> if I open a new tab page for the first time, it's pretty slow. If I leave that NTP open and open another one, it's a lot faster.
If your extension doesn't have another tab/popup open or the background script running, opening it in a tab requires creating a new OS process for the extension, which takes at least 50ms, usually longer. In ManifestV2 the workaround was to declare a persistent background script, even empty. In ManifestV3 you can
prolong the lifetime of the service worker, but it requires broad host permissions, unfortunately. Another workaround is to fade in the UI using a CSS transition/animation. This is what Chrome's own start tab page does, and although personally I think this workaround is terrible, but I'm probably the only one as I've never seen other people complaining, so this should be fine.

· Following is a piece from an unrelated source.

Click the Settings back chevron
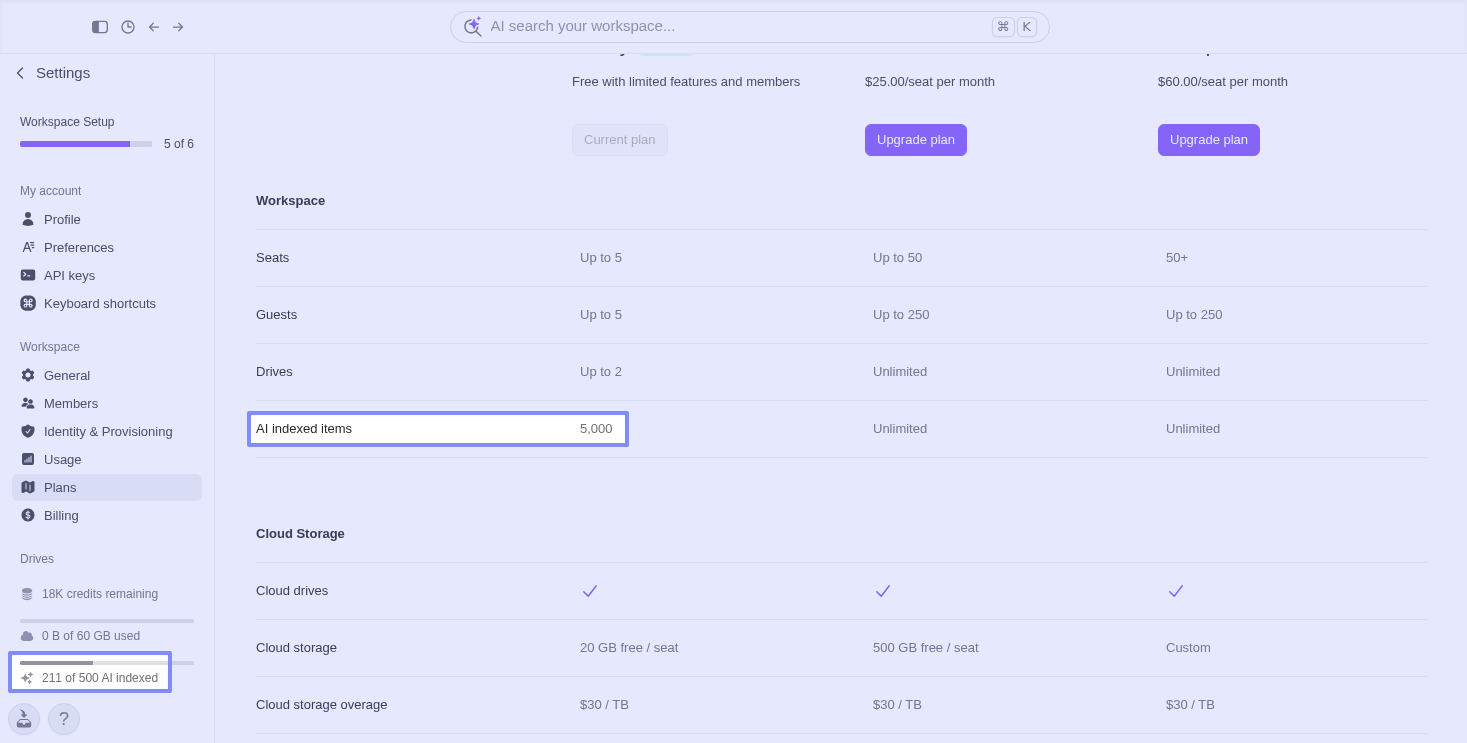Image resolution: width=1467 pixels, height=743 pixels. 20,73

> There are some discussions around `chrome.storage`. Is it slow? I noticed it was a bit slow when creating a new tab but it seems to have gone away.
It is up to 10 times slower than localStorage or indexedDB, but only with very large and very deeply nested objects.
> Even then, is `IndexedDB` still the best choice?
IndexedDB can directly store binary types like Blob, File, ArrayBuffer, typed arrays, Map, Set. It also has a much richer API, and it's faster than chrome.storage, although you won't notice it on a small simple value. Using this API is awkward, but there are libraries, and it's not that hard to write your own simple promisifier for the types of operations you need, e.g. based on JS Proxy.
The fastest storage though is the oldest one, window.localStorage. Since this storage has been optimized for decades, its speed is exceptional. It can only store strings, so you'll need JSON.stringify, and it can't be used in a service worker. There's a sentiment saying that synchronous access is bad, but programming shouldn't be based on sentiments: always do a proper test for your use case and choose the actually better solution.